Geoff Schmidt is an American writer. He received degrees from Kenyon College and the University of Alabama and teaches at Southern Illinois University Edwardsville. His novel, Write Your Heart Out, has won a Pushcart Prize Special Mention. His short story collection Out of Timewon the Katherine Anne Porter Prize in Short Fiction, 2011. His work has appeared in The Southern Review, Crab Orchard Review, New Orleans Review, and Black Warrior Review. He lives in Edwardsville, Illinois.

Cory Doctorow (1971) is a Canadian-British writer. He has held policy positions with Creative Commons and the Electronic Frontier Foundation and been a Fulbright Fellow at the University of Southern California. He is a co-editor of the popular weblog BoingBoing. His science fiction has won numerous awards, and his YA novel Little Brother spent seven weeks on the New York Times bestseller list.


Lesley Nneka Arimah is a British writer who grew up in Nigeria and wherever else her father was stationed for work. She has been a finalist for the National Book Critics Circle John Leonard Prize, a National Magazine Award, and won the African Commonwealth Short Story Prize and an O. Henry Award. Her work has appeared in The New YorkerHarper’sGranta and has received support from The Elizabeth George Foundation and MacDowell, among others. She was selected for the National Book Foundation’s 5 Under 35 and her debut collection What It Means When a Man Falls From The Sky won the 2017 Kirkus Prize and the 2017 New York Public Library Young Lions Fiction Award. She lives in Minneapolis and is working on a novel.

*Photo: Emily Baxter

Richard Marsh (1857-1915) was the pseudonym of the British author born Richard Bernard Heldman. He is best known for his supernatural thriller The Beetle: A Mystery, published in the same year as Bram Stoker’s Dracula and initially even more popular. Heldman was educated at Eton and Oxford University. Several of the prolific Marsh’s novels were published posthumously.

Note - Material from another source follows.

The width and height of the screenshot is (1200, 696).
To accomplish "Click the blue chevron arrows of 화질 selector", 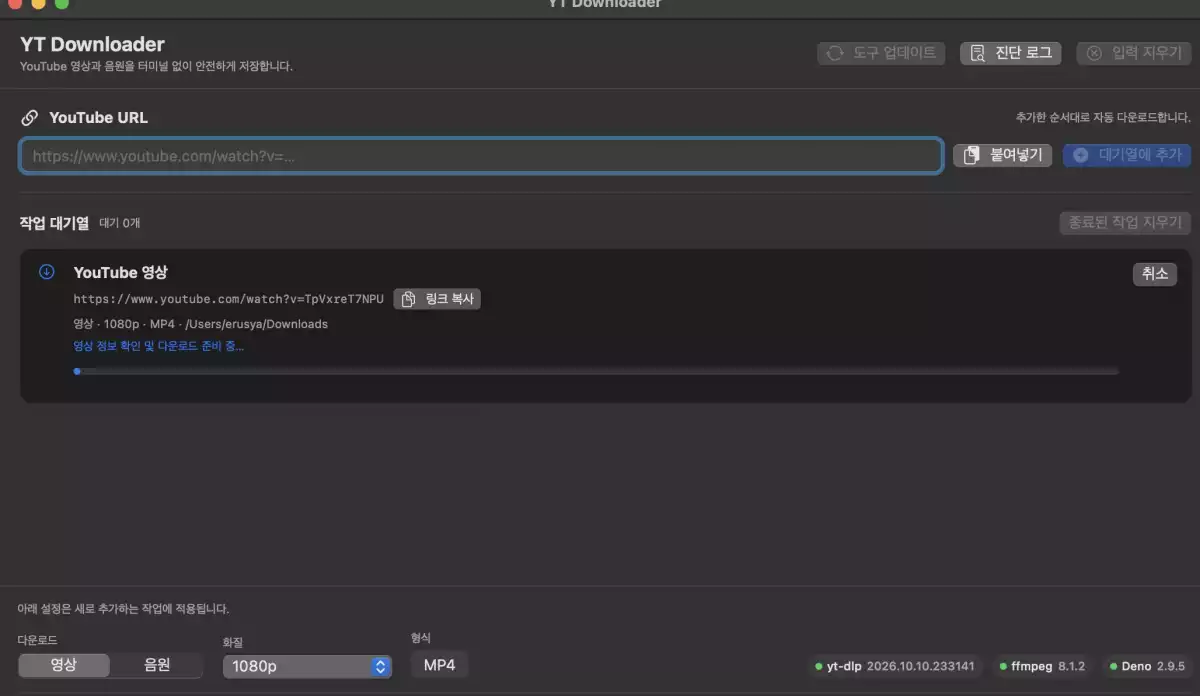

Megan Staffel is an American writer. She grew up in Philadelphia and teaches in the MFA Program for Writers at Warren Wilson College. She is the author of the novels, The Notebook of Lost Things and She Wanted Something Else, and the story collections The Exit CoachLessons in Another Language and A Length of Wire. Her stories have been published in numerous literary quarterlies and have been short listed in Best American Short Stories and nominated for The Pushcart Prize. Her novel was a finalist for the AWP prize. She lives with the acupuncturist Graham Marks and has two adult children. She splits her time between Brooklyn, New York and a farm in a small town in western New York State. 

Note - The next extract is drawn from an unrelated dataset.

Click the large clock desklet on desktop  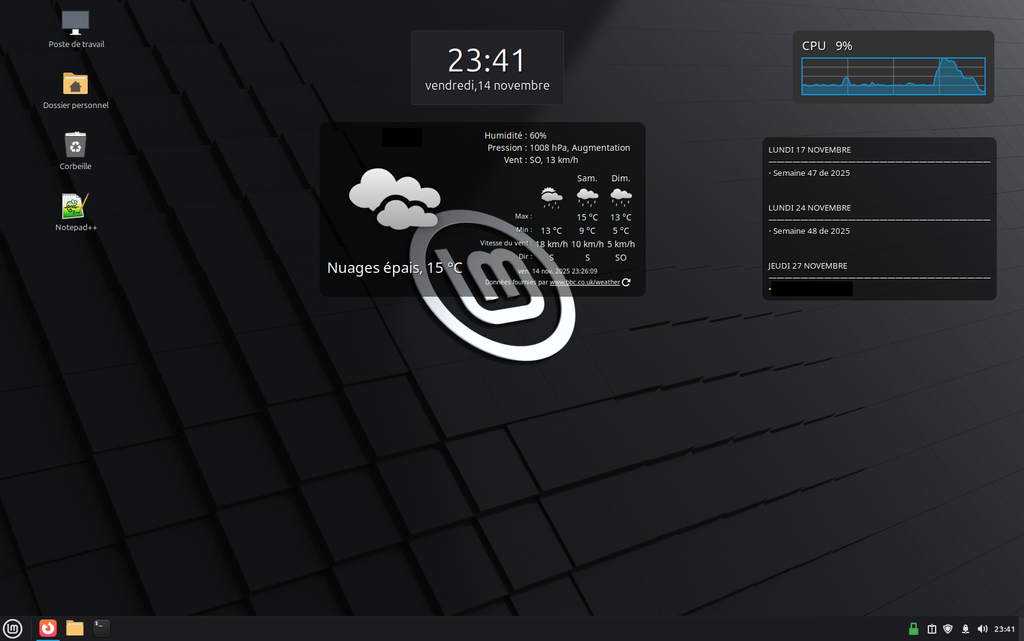487,67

Matt Cashion is an American writer. He was born in North Wilkesboro, North Carolina, and grew up in Brunswick. He earned a master of fine arts degree from the University of Oregon. His novel Our Thirteenth Divorce (2017) won the Edna Ferber Book Prize. His story collection, Last Words of the Holy Ghost, won the Katherine Anne Porter Prize in Short Fiction in 2015. His first novel, How the Sun Shines on Noise, published by Livingston Press, was a finalist, among 400 manuscripts, in the 2003 William Faulkner Creative Writing Competition co-sponsored by The Pirate’s Alley Faulkner Society and The Mary Freeman Wisdom Foundation based in New Orleans.  He has worked (in this order): on a tobacco farm, as a short-order cook, in fast-food, at a video store, in an airport tollbooth, as a door-to-door environmental fundraiser, at a chemical plant (now an EPA superfund site), in construction, as an AM disc jockey, as a waiter, as a third-shift convenience store clerk, as a blood donor (part-time), and as a bartender. He has also been an AP award-winning journalist, has taught literature and writing at the University of North Carolina at Charlotte and at Mitchell Community College, in Statesville, North Carolina. He is currently Professor of English at The University of Wisconsin, La Crosse.

Kamila Shamsie is the author of five novels, including Burnt Shadows which was shortlisted for the Orange Prize for Fiction, and has been translated into over 20 languages. She has also written a work of non-fiction, Offence: The Muslim Case. A trustee of Free Word and English Pen, she grew up in Karachi and now lives in London.